Saturday I am doing a “shoe-centric” photo shoot with the luscious LongDistanceSub and some other women at KK, and possibly, maybe a more private one with just her and I too. Shoes, sexy lingerie, hot women and a camera–what could be better? Hmm, maybe some rope? ;-) And Saturday night is more play. Play play play play play!!!!! ~giggle bounce~

Sunday I am off to Baltimore for my conference. I opted to bring…sexy business attire for this one. I have…thoughts…of possibly moving a bit outside my comfort zone. Maybe even ~gasp~) hooking up with someone out there.  I’ve never actually picked someone up that way on a business trip…but damn, knowing how hard it would make W, well, I may just try.  Now, no pressure from ya’ll out there in the peanut gallery, though!  If it happens, it does.  But I’ll be sure to share all the details if it does. ;-)

Okay, well, that’s it for now. Hopefully I will have time to update a couple times this weekend, and if not then, surely next week!

Oh, and in case you’re wondering, I did find the original song I was looking for:


Last Day

June 8, 2010

It’s overcast here, the sky and bay a uniform gray that kind of mirrors my emotions this morning. I’ve had a lovely time here, but I’m ready to go home now.

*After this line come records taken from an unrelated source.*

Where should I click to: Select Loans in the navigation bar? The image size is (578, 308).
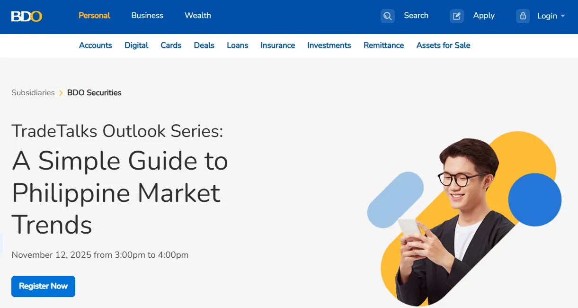(237, 45)
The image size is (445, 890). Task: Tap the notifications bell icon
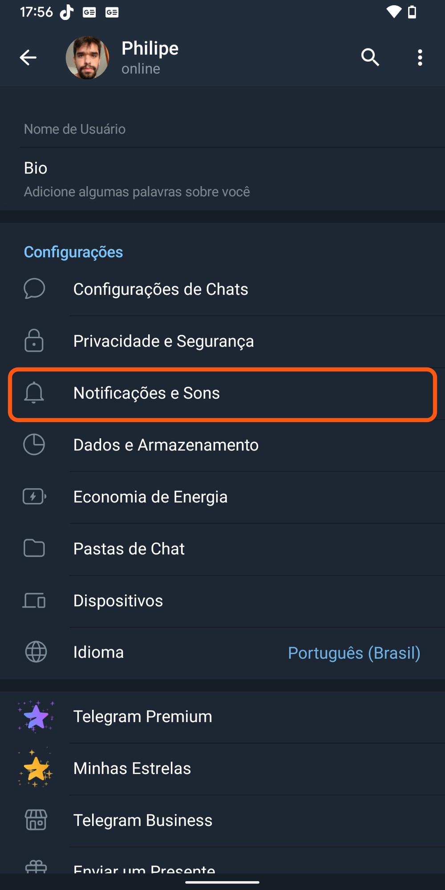34,393
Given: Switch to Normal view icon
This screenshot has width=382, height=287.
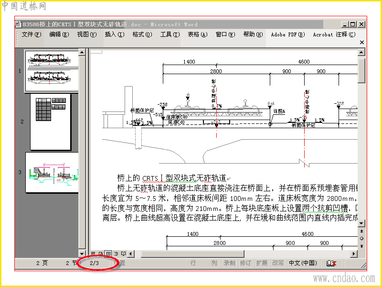Looking at the screenshot, I should point(93,254).
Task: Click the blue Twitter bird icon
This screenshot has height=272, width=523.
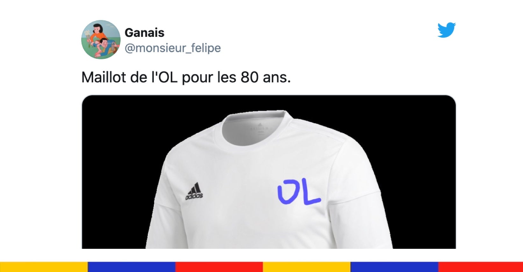Action: coord(447,30)
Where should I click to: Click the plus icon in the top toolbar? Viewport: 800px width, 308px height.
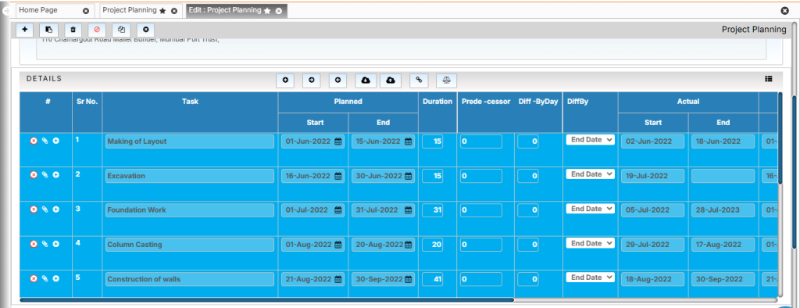24,30
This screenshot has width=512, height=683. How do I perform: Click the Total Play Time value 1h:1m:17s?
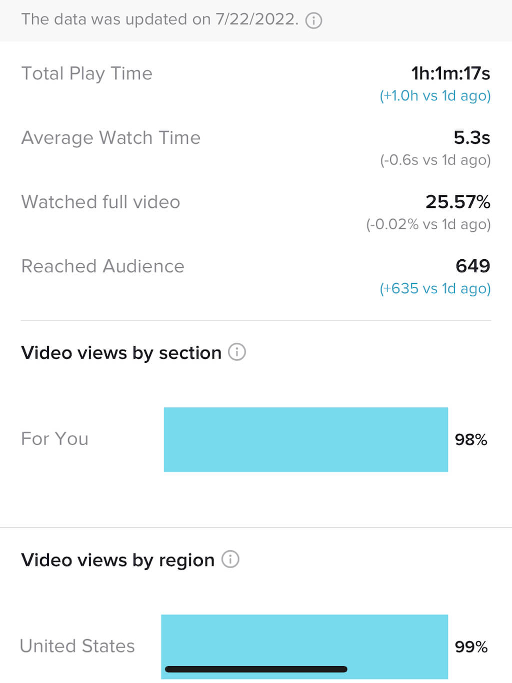(x=451, y=73)
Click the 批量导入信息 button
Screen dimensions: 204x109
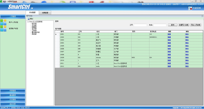pyautogui.click(x=184, y=25)
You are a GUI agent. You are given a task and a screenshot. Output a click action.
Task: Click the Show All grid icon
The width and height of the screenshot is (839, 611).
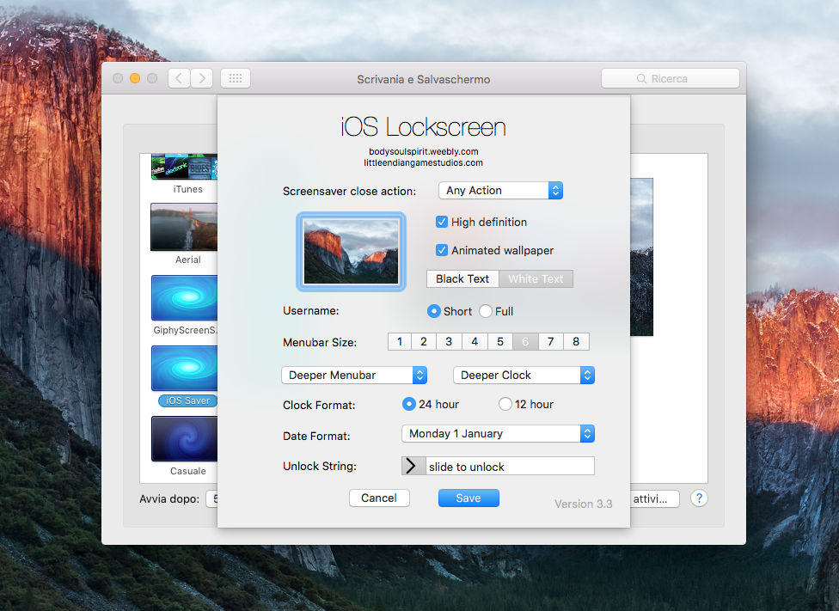click(235, 77)
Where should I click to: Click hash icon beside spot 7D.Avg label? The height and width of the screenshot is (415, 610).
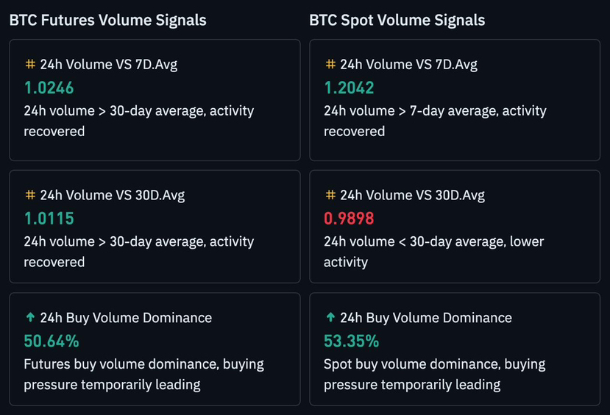(330, 64)
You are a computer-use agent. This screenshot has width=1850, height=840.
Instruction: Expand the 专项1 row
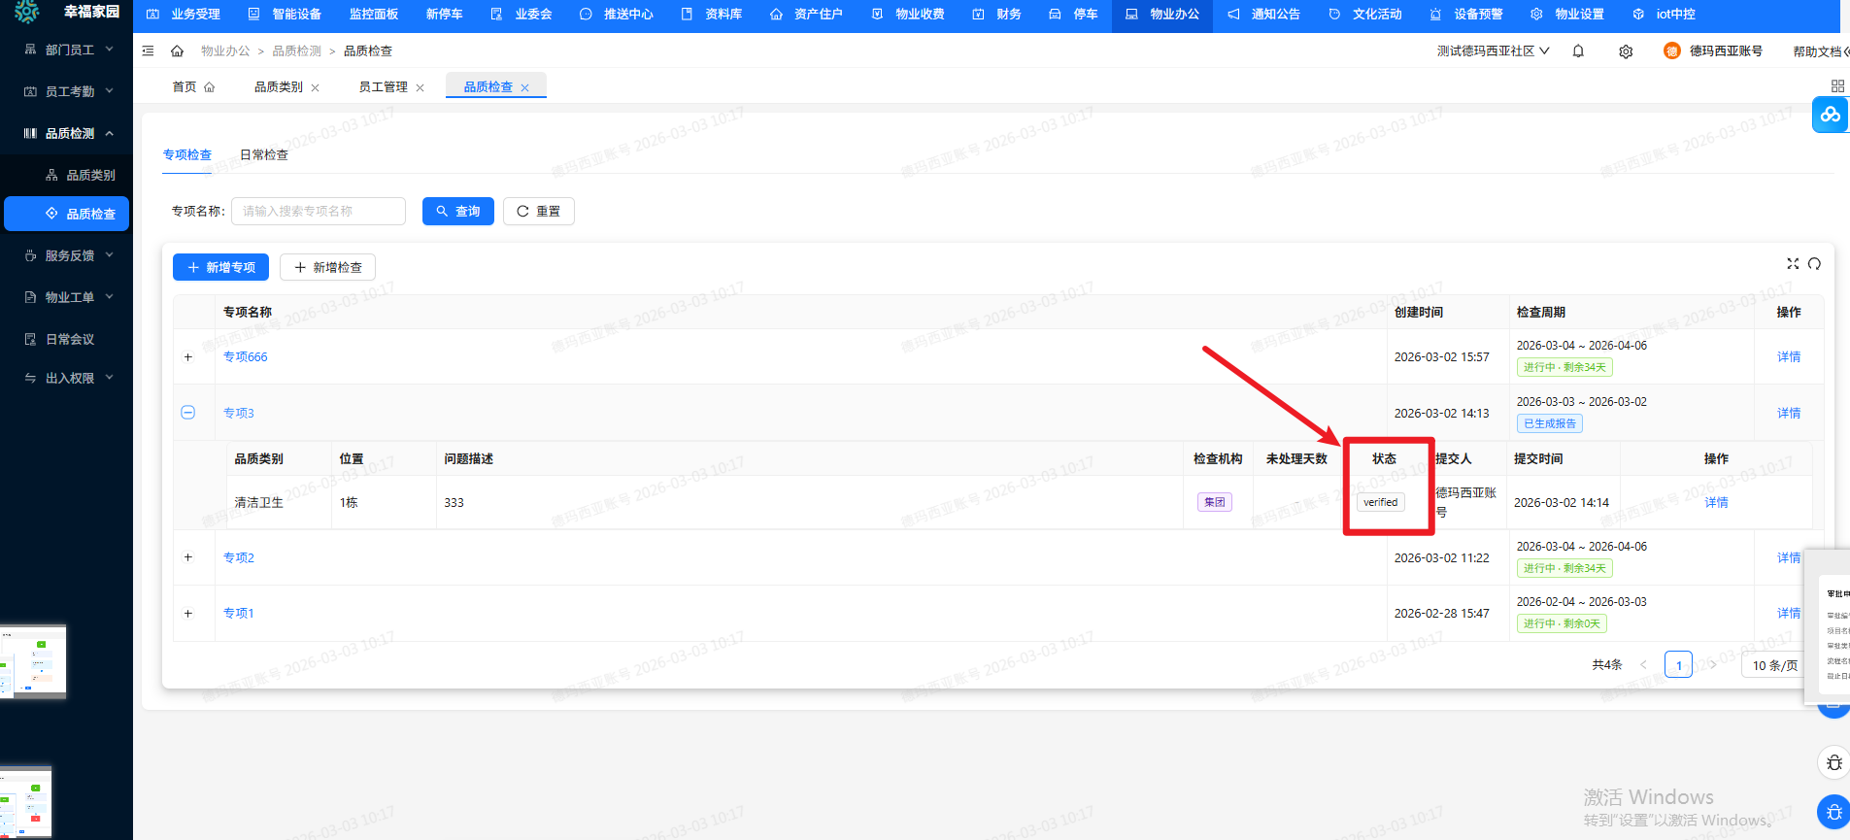click(188, 614)
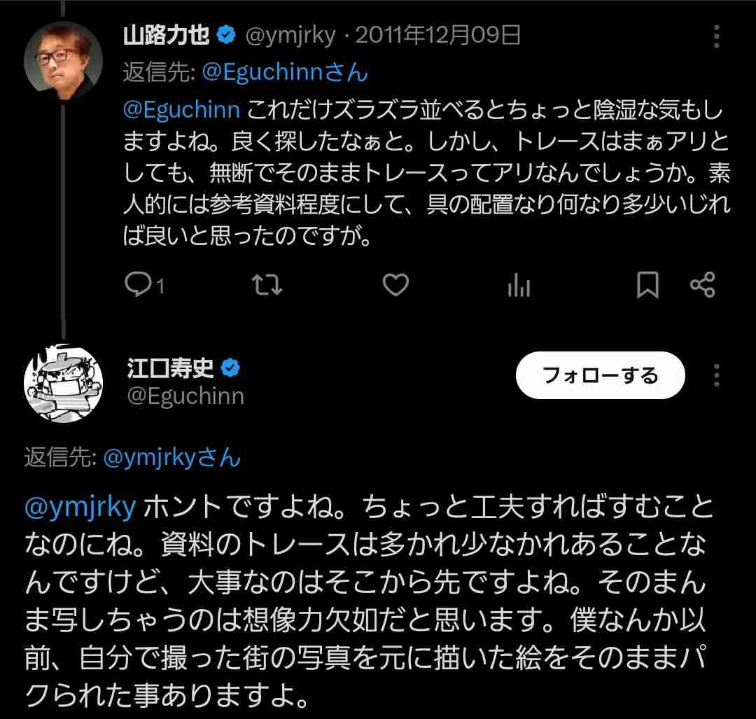Viewport: 756px width, 719px height.
Task: Bookmark the first tweet
Action: (647, 285)
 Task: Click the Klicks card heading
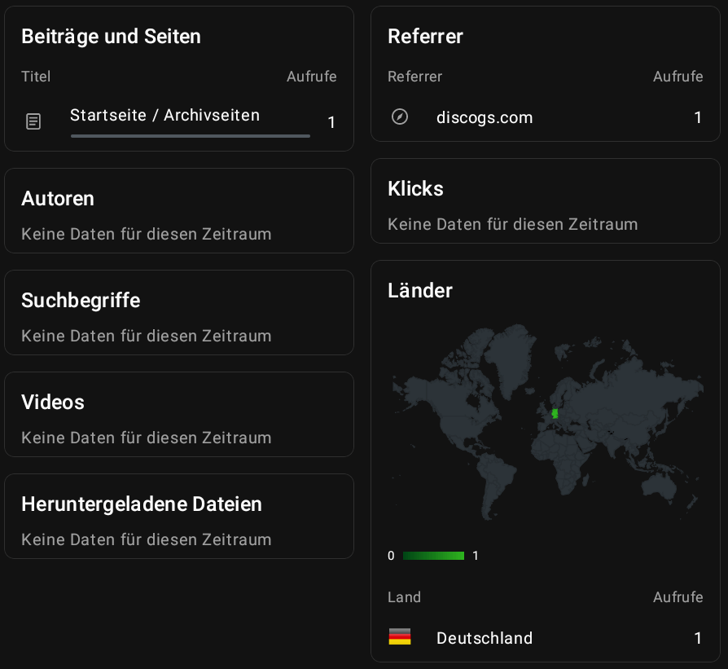click(415, 188)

I’m ready to see and talk to Ad, to cuddle next to him, to hear his voice, to feel his arms around me, to see his smile.

I’m ready to scratch my pup behind his ears, take him for a walk, listen to him chatter his teeth at me because he’s so excited to see me.

I’m ready to start my new classes, though how I could have thought that having to attend my first class the night I get back (tomorrow night) is a good idea is anybody’s guess.

I’m ready to see the BoyChild, congratulate him on graduating 8th grade and start to figure out how we’re going to handle the upcoming school year, with him living with us during the week instead of at his Dad’s.

I’m ready to get The Missy all settled in at home as well, and to help her get her college schedule squared away.

I’m ready to get back into my routines.

I’m not so much looking forward to days and days (to say nothing of nights) without W. I know this is going to be a huge challenge for me. I know that I’ll start to get bored and start getting into trouble on the ‘net, flirting with new boys, etc., and honestly, I really don’t have the time or energy for it. But that’s me.  I just have to figure out a (healthy/sensible) way to manage it. I hope that running/school/work takes up most of that excess energy.


Yesterday we went ziplining…we had a great time but I came home with a vicious headache and allergies. :-( Still, look at all the fun we had while we were there!

Ready to go...

The Girl getting hooked up.

Flying alone...

...and with a partner. "No," she said, "I am NOT going upside down!" I did, but have no pics to prove it. :-(

This IS me flying though, 500 feet above the ground. The highest line is 700 ft above the river gorge and 400 meters long--almost a quarter mile long!

And this is me coming in. "You go so fast, Mamacita, for such a little one!" No kidding!

And this is us, having a well-deserved Mango Margarita after the excitement was over.